Would you copy all lines in the data that contain the word "Revelation"?

[Stored items]
=== Section Start ===
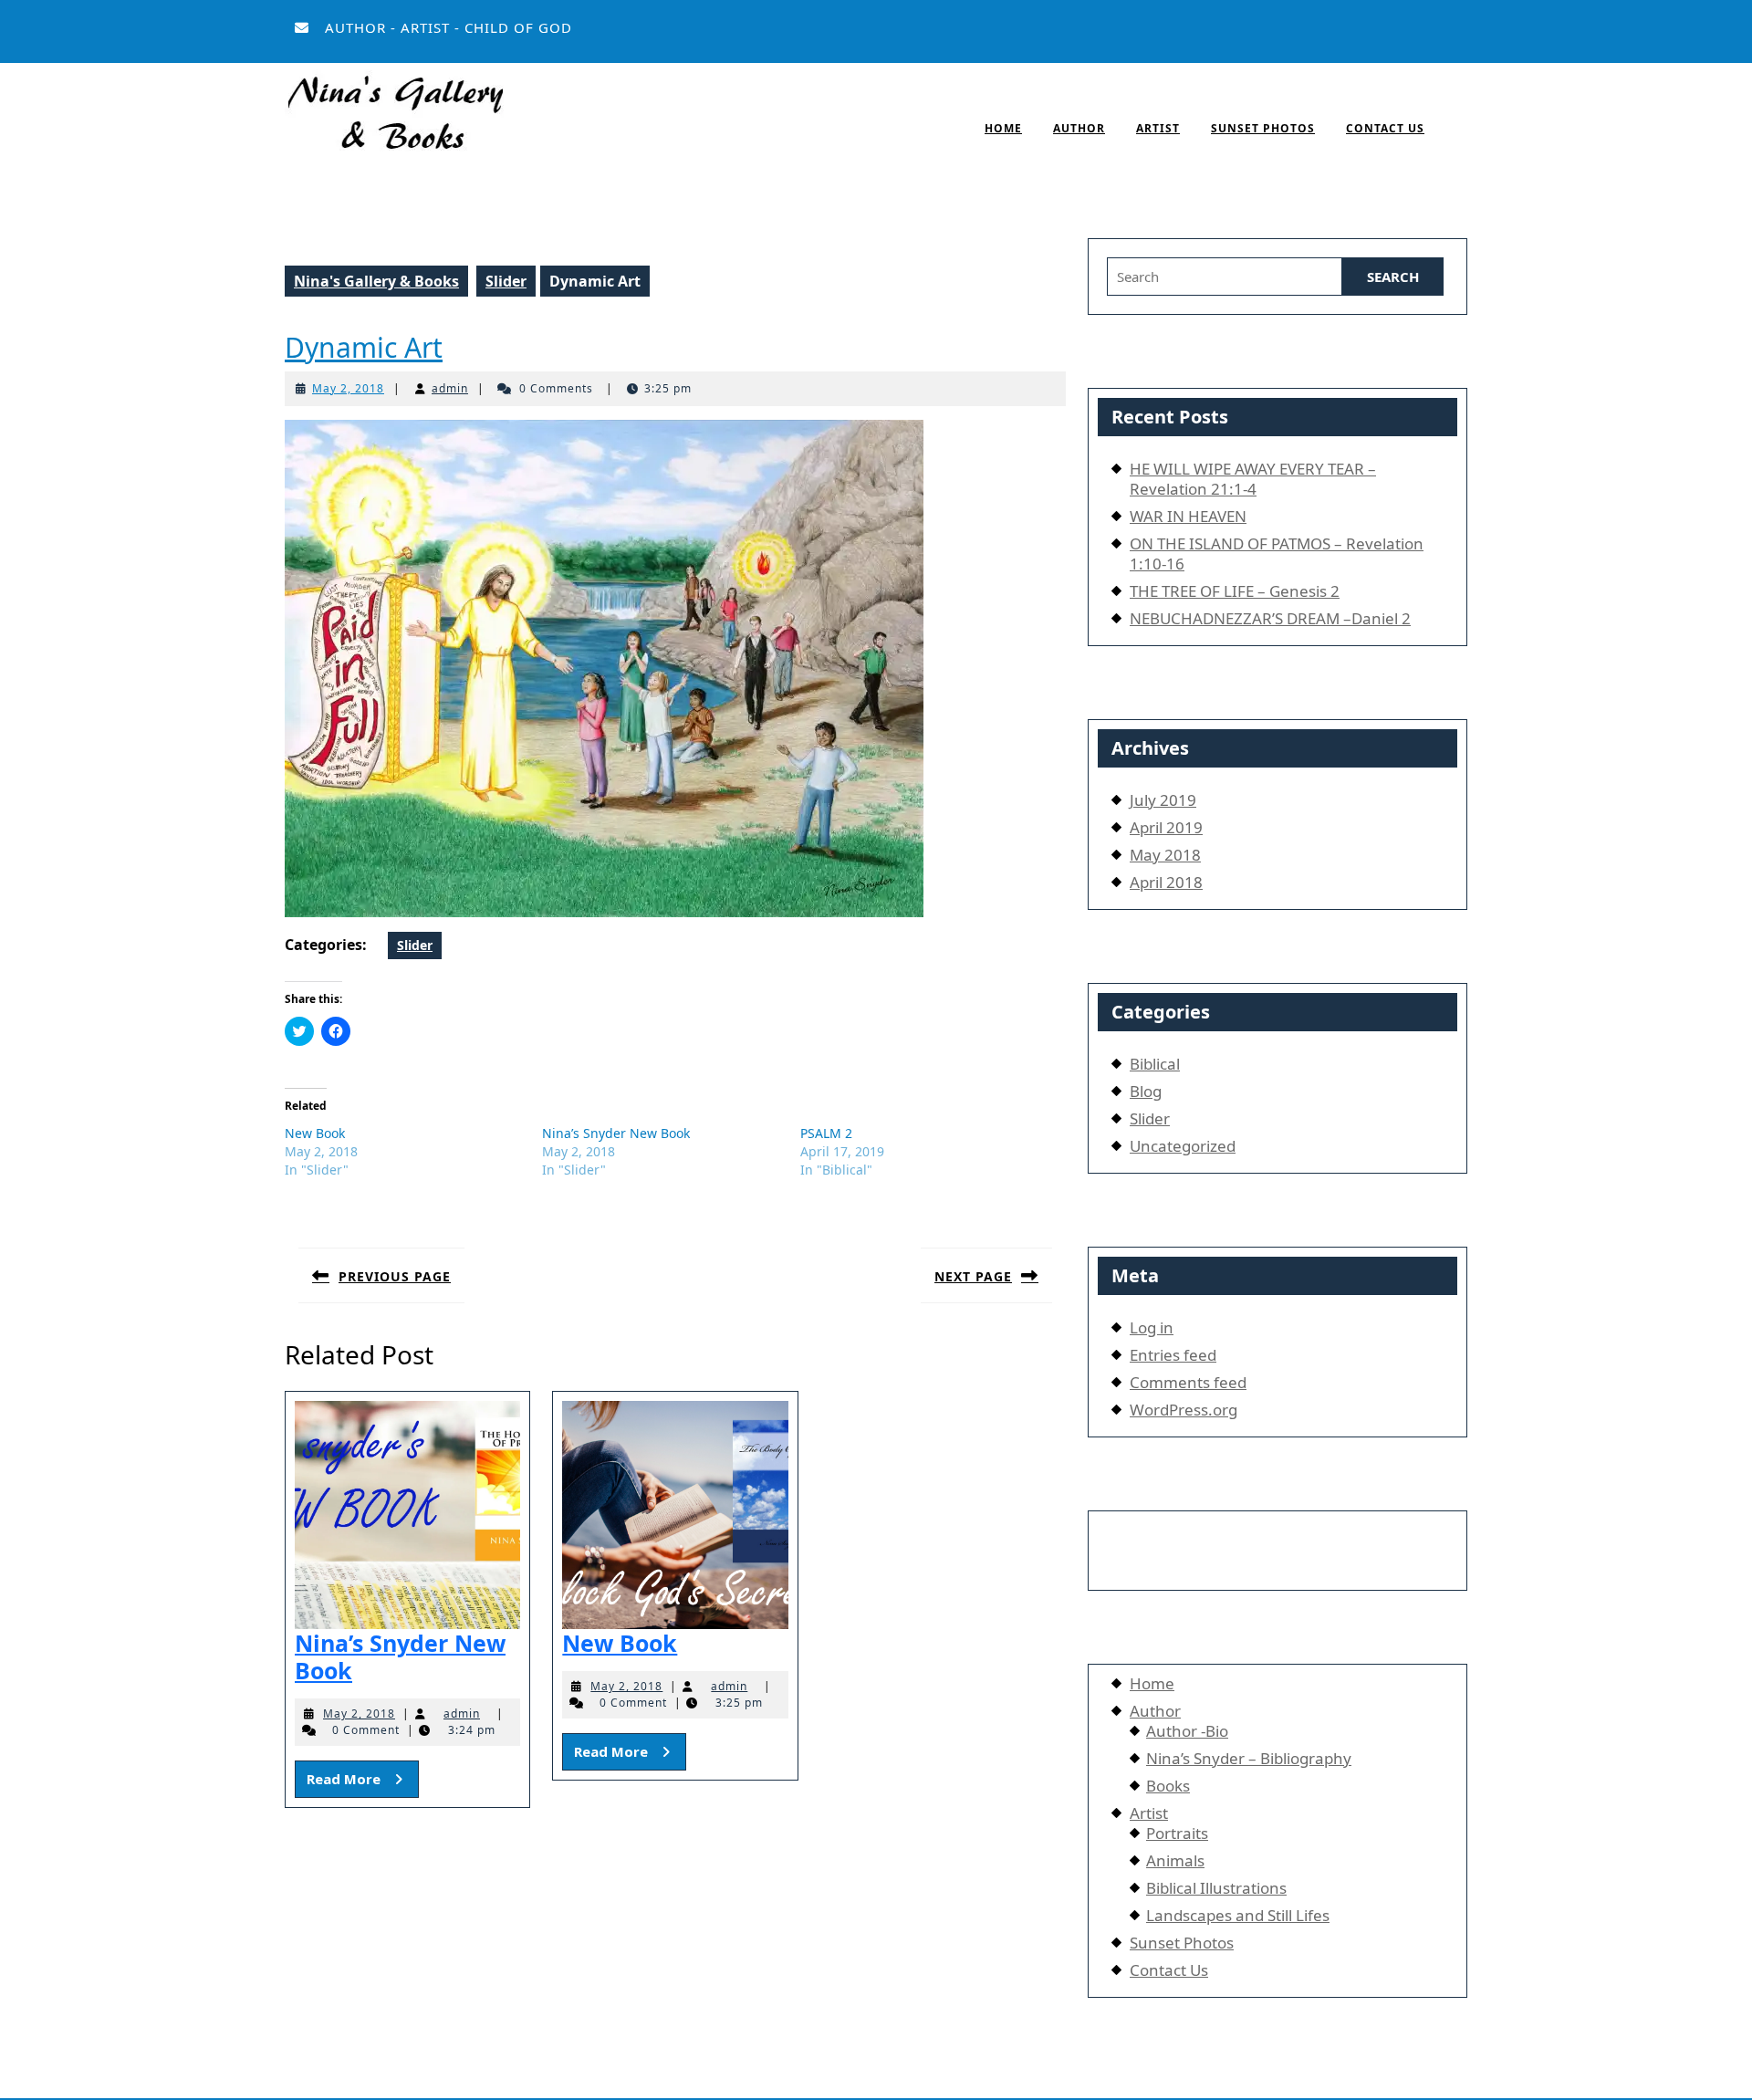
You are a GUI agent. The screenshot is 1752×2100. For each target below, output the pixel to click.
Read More (363, 1778)
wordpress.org (930, 2084)
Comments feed (1188, 1382)
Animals (1175, 1860)
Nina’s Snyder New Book (616, 1133)
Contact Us (1385, 128)
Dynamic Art (364, 347)
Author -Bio (1187, 1730)
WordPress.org (1183, 1409)
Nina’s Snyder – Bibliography (1248, 1758)
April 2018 (1166, 882)
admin (450, 388)
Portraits (1177, 1833)
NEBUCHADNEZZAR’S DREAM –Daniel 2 (1270, 618)
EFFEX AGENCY (1280, 1542)
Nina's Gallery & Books (376, 281)
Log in (1151, 1327)
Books (1168, 1785)
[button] (394, 116)
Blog (1146, 1091)
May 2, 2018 (348, 388)
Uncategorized (1183, 1145)
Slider (506, 281)
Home (1003, 128)
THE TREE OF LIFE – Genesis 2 (1235, 590)
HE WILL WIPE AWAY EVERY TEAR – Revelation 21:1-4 (1253, 478)
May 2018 (1165, 854)
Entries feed (1173, 1354)
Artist (1158, 128)
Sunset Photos (1263, 128)
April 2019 (1166, 827)
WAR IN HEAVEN (1188, 516)
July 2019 (1163, 799)
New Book (315, 1133)
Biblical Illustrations (1216, 1887)
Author (1079, 128)
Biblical (1155, 1063)
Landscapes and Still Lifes (1238, 1915)
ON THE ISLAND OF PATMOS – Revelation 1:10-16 (1277, 553)
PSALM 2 (826, 1133)
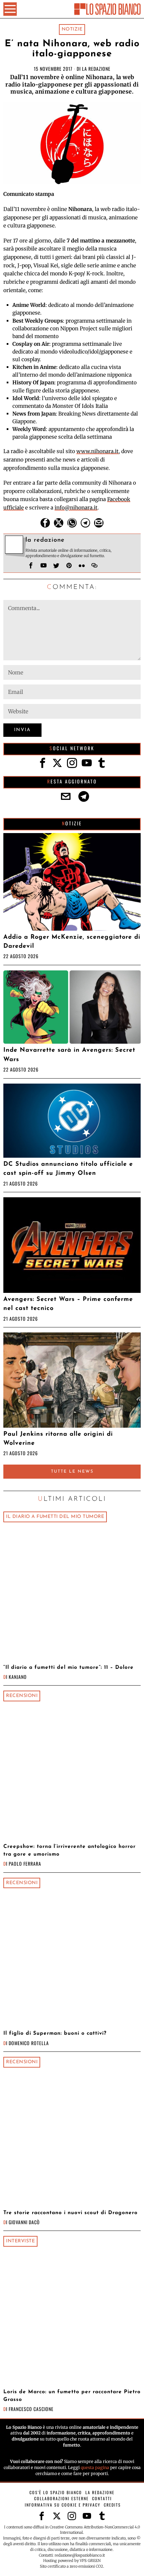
=== Section End ===
• [REPLY]:
HE WILL WIPE AWAY EVERY TEAR – Revelation 21:1-4 (1253, 478)
ON THE ISLAND OF PATMOS – Revelation 1:10-16 (1277, 553)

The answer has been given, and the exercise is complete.